**EJERCICIOS**.
**a.** Responde las siguientes preguntas sobre el artículo acerca del incesto en Francia:
(i) ¿Qué institución francesa retomó la deliberación sobre la adopción de más medidas legales para proteger a los niños?
(ii) ¿Qué nombre recibe el homólogo de #MeToo que recogió miles de testimonios en solo un par de días?
(iii) ¿Qué porcentaje de las personas que cometen estos actos contra menores son hombres?
**b.** Reproduce sin ningún cambio el fragmento del artículo acerca del incesto en Francia que va desde "La aparición del" hasta "a varios motivos.".
**c.** Escribe la continuación del artículo acerca del incesto en Francia a partir del punto en que termina.

──────── TEXTO EXTRAÍDO

La aparición del libro La familia grande de Camille Kouchner, que acusa a su padrastro de haber violado repetidamente a su hermano gemelo cuando este era adolescente, ha caído como una bomba en Francia. No es el primer testimonio publicado sobre violencias sexuales a menores que se pueden calificar de incesto, pero que ahora haya provocado un impacto sin precedentes –que ha impulsado incluso al Senado francés a retomar la deliberación sobre la adopción de más medidas legales para proteger a los niños– no es por azar sino que responde a varios motivos.
En primer lugar, se ha situado en el surco del movimiento #MeToo, creando su homólogo #MeTooInceste, que recogió miles de testigos de víctimas de incesto en solo un par de días. Si #MeToo liberó la palabra de muchas personas que no se habían atrevido a denunciar abusos, este movimiento recién nacido ha permitido que otros osen expresar en voz alta heridas profundas con las cuales malvivían, a menudo desde hacía muchos años. Otra circunstancia que ha amplificado las declaraciones de la autora del libro es que tanto ella como el acusado, Olivier Duhamel, pertenecen a una élite social y económica que muchos identifican con lo que aquí se llamaba la gauche divine y allá la gauche caviar. Atribuir a una cierta izquierda la permisividad que justificaría el abuso sexual de menores es bastante frecuente –olvidando la transversalidad del fenómeno–, como también asimilar, erróneamente en mi opinión, la llamada “revolución sexual” de los años sesenta y setenta con una especie de “barra libre” sexual. Y, finalmente, el auge del movimiento feminista en Francia –como en el estado español– no es ajeno a este debate: las feministas subrayan, así, el peso del sexismo estructural sobre el silencio y la inacción que a menudo acompañan al incesto y la violencia sexual. El hecho de que más del 95% de las personas que cometen estos actos contra menores sean hombres no se considera una prueba acusatoria contra el género o la sexualidad masculina, sino la muestra de este lastre colectivo.

────────────────
──────── FRAGMENTOS DEL LISTADO

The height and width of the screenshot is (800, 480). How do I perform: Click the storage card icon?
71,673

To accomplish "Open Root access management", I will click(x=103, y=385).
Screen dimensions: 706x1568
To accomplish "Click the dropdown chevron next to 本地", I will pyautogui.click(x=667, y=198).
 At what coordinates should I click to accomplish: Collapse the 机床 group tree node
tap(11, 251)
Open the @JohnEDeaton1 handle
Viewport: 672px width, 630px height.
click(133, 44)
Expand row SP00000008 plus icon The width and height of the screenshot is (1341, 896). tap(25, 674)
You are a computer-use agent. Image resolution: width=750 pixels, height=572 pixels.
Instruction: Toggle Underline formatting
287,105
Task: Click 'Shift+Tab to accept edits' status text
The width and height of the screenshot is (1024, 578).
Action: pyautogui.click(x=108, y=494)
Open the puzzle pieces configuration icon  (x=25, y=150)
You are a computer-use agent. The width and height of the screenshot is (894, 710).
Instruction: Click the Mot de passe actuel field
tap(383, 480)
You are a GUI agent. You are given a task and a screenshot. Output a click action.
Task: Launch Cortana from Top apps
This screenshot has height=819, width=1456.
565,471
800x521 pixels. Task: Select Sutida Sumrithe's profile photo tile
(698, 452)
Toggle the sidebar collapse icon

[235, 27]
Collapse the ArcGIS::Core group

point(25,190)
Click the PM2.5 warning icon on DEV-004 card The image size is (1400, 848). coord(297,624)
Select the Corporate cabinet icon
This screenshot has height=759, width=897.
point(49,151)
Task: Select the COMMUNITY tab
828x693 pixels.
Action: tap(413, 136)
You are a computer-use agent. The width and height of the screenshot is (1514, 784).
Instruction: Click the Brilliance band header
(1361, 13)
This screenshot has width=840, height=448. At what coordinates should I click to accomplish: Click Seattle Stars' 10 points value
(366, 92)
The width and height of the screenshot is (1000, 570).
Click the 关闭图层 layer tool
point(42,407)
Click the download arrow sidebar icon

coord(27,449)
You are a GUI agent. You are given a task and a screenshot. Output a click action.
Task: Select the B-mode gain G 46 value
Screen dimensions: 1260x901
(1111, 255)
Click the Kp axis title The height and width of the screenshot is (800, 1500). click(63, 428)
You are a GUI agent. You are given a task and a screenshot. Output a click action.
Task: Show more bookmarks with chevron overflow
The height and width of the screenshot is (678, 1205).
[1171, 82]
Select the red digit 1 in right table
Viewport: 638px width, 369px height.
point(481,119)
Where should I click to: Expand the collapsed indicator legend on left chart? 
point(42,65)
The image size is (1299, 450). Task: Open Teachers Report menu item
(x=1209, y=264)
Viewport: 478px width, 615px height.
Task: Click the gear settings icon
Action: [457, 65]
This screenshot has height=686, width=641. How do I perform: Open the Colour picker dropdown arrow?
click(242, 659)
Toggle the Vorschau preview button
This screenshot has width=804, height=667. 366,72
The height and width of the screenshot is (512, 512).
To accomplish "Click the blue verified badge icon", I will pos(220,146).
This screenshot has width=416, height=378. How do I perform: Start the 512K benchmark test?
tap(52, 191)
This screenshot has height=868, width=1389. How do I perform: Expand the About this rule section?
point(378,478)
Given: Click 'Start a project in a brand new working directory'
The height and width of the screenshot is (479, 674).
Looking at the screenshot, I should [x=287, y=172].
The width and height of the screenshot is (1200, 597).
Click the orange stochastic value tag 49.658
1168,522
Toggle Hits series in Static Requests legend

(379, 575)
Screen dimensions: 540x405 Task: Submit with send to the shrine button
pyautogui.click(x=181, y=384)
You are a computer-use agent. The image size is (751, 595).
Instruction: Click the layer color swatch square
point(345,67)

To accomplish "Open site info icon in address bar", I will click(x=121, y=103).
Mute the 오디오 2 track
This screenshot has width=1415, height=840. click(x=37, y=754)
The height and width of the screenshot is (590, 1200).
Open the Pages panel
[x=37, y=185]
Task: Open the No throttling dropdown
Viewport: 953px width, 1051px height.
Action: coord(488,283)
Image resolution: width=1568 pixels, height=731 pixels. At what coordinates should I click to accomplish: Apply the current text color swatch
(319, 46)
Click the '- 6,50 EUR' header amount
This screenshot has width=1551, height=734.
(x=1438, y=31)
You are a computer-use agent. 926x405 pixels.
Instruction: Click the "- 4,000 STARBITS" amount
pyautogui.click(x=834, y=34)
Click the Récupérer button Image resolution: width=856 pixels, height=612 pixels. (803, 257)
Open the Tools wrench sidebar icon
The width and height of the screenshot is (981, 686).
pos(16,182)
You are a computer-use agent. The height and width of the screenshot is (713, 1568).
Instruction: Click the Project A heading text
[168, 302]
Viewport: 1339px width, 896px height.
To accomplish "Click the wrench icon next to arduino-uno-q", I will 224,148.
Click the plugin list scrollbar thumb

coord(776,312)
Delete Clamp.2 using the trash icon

────────────────

**RESPUESTAS A CONTINUACIÓN**.
**a.**
(i) El Senado francés.
(ii) #MeTooInceste.
(iii) Más del 95%.

**b.**
La aparición del libro La familia grande de Camille Kouchner, que acusa a su padrastro de haber violado repetidamente a su hermano gemelo cuando este era adolescente, ha caído como una bomba en Francia. No es el primer testimonio publicado sobre violencias sexuales a menores que se pueden calificar de incesto, pero que ahora haya provocado un impacto sin precedentes –que ha impulsado incluso al Senado francés a retomar la deliberación sobre la adopción de más medidas legales para proteger a los niños– no es por azar sino que responde a varios motivos.

**c.**
Asimismo, el explosivo lanzado por Kouchner ha comportado efectos colaterales, como dos despidos relacionados con los medios. Una cadena de televisión ha expulsado a uno de sus tertulianos, Alain Finkielkraut –filósofo mediático que ha hecho un camino común con ciertos intelectuales de la élite mencionada, desde la órbita política de las izquierdas a una posición conservadora–, por haberse preguntado si la víctima del caso Duhamel consintió esta relación con su padrastro. Al día siguiente, el diario Le Monde publicó una viñeta de uno de sus dibujantes, Xavier Gorce, en el que un personaje le hace una pregunta complicada a otro: “Si he sufrido abusos por parte del medio hermano adoptivo de la compañera de mi padre, transgénero, que se ha convertido en mi madre, ¿esto es incesto?” Las redes sociales se inflamaron inmediatamente, y la dirección del diario invitó también al humorista –que ha justificado la viñeta diciendo que era una alusión crítica a las manifestaciones de Finkielkraut– a no colaborar más.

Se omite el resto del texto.